• **Task to carry out**: In the listing, find every line that has the string "picker" and copy it.

• **Raw data**:
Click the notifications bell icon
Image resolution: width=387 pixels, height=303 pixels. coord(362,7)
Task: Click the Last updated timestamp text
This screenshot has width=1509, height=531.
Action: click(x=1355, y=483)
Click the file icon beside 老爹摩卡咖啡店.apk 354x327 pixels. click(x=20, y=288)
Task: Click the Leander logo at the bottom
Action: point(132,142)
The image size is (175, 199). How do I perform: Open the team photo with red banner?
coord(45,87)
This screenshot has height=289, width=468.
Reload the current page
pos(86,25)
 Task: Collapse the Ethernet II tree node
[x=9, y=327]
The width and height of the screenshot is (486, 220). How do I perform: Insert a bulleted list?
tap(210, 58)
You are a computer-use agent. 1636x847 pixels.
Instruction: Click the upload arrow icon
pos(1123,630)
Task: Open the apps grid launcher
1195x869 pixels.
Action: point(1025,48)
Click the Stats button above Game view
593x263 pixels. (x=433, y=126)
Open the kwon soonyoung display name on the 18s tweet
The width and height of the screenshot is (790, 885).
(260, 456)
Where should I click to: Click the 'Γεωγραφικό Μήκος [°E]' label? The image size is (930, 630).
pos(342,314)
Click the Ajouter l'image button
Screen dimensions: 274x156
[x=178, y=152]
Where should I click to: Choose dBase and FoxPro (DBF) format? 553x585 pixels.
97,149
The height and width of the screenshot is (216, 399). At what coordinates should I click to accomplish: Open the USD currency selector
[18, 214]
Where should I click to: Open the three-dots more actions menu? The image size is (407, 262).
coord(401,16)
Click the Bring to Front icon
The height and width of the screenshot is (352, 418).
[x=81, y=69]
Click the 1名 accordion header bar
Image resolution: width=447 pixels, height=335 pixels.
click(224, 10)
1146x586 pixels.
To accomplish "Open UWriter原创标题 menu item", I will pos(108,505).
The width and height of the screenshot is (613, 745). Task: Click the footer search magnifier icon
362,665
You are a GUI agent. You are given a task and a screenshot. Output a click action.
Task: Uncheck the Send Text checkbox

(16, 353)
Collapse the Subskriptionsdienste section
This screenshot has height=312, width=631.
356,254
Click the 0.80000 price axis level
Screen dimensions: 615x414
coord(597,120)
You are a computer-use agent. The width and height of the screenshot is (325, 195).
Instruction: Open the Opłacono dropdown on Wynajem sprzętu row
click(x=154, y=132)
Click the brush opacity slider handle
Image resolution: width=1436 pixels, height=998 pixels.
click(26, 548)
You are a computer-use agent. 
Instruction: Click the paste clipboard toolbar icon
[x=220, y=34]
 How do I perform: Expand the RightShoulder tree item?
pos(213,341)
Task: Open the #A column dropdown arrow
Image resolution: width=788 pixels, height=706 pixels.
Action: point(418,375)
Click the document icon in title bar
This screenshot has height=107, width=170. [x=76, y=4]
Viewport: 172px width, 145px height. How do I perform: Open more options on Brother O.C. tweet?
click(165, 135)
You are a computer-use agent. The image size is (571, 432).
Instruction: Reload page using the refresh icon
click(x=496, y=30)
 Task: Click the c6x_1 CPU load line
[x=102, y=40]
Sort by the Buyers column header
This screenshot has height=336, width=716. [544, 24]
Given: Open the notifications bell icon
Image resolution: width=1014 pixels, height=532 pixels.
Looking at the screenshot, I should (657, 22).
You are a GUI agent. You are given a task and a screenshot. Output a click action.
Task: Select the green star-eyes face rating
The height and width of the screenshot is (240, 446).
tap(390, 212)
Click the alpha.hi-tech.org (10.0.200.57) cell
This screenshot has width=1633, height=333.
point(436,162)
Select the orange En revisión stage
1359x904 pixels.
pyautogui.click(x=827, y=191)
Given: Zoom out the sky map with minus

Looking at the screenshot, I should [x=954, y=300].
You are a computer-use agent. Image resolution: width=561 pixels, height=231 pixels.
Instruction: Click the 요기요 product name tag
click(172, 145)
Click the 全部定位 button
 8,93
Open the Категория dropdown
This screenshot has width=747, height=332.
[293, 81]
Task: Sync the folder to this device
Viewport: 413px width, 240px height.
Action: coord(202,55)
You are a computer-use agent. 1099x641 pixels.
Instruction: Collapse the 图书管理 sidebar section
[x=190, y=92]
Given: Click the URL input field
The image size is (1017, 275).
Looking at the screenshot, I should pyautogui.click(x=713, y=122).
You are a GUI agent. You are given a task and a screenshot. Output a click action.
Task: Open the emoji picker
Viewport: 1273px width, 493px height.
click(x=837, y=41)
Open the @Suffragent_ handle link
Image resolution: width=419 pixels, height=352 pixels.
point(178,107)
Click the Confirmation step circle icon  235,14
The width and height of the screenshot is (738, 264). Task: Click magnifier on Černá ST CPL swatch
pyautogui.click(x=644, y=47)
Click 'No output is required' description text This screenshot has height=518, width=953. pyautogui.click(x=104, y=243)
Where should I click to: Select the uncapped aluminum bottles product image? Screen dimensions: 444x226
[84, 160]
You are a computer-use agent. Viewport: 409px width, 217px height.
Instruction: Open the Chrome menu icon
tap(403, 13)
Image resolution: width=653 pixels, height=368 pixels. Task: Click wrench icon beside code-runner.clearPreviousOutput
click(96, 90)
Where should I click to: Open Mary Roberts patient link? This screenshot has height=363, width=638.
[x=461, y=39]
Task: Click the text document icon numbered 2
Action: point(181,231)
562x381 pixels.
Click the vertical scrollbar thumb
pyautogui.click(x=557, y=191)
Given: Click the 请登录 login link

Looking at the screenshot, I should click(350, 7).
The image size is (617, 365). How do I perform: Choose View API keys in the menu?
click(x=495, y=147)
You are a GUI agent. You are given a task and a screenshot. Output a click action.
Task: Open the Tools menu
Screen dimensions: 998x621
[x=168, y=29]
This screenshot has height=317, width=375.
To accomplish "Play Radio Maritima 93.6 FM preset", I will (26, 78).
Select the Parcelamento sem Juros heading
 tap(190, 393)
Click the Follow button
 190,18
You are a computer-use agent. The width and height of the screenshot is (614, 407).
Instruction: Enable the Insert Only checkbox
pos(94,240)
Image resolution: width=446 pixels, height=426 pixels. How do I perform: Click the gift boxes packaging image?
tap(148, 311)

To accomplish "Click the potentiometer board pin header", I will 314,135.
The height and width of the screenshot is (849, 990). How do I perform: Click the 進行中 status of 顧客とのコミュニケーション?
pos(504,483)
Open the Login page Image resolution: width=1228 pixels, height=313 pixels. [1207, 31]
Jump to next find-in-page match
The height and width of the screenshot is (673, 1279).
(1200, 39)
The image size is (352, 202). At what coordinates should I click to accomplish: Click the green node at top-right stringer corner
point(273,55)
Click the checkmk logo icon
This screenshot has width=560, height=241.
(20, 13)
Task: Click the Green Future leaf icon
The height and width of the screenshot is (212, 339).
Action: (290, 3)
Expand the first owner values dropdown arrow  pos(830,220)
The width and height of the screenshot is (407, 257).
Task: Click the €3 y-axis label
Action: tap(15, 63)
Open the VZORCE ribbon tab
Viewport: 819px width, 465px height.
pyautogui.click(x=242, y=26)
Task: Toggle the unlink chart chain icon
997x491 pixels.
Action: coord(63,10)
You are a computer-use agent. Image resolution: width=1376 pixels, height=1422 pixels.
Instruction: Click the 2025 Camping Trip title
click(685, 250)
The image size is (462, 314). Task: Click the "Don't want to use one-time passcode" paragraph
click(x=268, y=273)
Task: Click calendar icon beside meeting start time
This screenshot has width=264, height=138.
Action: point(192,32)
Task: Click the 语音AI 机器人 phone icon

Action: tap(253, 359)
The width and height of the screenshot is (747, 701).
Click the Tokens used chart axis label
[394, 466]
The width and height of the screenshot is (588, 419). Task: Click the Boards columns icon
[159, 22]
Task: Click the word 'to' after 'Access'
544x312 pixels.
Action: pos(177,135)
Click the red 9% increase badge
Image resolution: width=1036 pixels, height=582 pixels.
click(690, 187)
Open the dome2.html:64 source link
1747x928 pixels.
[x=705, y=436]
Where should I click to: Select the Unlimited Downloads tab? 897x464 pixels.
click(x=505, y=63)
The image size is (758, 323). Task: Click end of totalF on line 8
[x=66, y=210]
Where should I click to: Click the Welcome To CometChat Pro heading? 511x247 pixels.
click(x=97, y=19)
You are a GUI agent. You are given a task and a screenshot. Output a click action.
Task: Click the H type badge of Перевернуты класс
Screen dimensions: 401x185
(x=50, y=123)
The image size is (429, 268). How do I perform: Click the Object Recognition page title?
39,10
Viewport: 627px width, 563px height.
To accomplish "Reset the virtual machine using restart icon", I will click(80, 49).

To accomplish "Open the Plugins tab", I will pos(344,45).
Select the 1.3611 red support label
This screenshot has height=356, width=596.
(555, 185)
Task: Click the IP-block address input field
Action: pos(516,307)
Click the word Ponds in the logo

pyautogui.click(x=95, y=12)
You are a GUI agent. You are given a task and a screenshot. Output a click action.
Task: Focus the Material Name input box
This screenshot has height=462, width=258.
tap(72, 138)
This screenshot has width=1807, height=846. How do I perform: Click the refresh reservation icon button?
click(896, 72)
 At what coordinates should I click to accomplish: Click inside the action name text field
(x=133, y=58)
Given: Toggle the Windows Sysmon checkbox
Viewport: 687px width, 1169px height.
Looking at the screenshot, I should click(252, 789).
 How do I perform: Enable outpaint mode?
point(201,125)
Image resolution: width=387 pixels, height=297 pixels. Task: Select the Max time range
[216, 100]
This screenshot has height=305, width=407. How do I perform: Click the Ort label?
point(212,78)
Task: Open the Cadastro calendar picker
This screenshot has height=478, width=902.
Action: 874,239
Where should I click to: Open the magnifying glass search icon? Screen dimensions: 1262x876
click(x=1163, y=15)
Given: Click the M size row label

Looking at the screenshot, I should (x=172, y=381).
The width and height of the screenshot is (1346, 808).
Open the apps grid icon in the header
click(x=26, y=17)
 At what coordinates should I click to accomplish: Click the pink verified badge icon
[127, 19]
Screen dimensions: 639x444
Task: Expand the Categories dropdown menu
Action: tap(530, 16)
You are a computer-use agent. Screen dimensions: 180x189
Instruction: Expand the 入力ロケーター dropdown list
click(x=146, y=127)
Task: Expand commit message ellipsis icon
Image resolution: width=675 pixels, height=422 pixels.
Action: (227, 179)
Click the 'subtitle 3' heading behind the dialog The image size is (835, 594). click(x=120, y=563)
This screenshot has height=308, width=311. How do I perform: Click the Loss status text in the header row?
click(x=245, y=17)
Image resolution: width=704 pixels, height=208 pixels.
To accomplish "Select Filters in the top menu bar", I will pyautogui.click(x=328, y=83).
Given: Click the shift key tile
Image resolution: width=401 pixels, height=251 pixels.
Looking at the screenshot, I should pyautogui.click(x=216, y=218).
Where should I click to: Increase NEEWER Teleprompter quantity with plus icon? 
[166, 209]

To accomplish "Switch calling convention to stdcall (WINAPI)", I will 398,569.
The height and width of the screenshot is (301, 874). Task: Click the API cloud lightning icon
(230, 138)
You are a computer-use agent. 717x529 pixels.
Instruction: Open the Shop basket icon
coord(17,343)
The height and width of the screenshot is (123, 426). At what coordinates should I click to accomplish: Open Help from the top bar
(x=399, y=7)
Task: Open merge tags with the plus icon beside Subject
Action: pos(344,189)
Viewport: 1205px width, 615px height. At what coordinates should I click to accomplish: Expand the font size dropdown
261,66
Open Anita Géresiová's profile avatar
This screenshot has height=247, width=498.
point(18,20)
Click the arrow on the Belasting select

• **Output of the exercise**:
Task: Open the emoji picker
Task: Open the Cadastro calendar picker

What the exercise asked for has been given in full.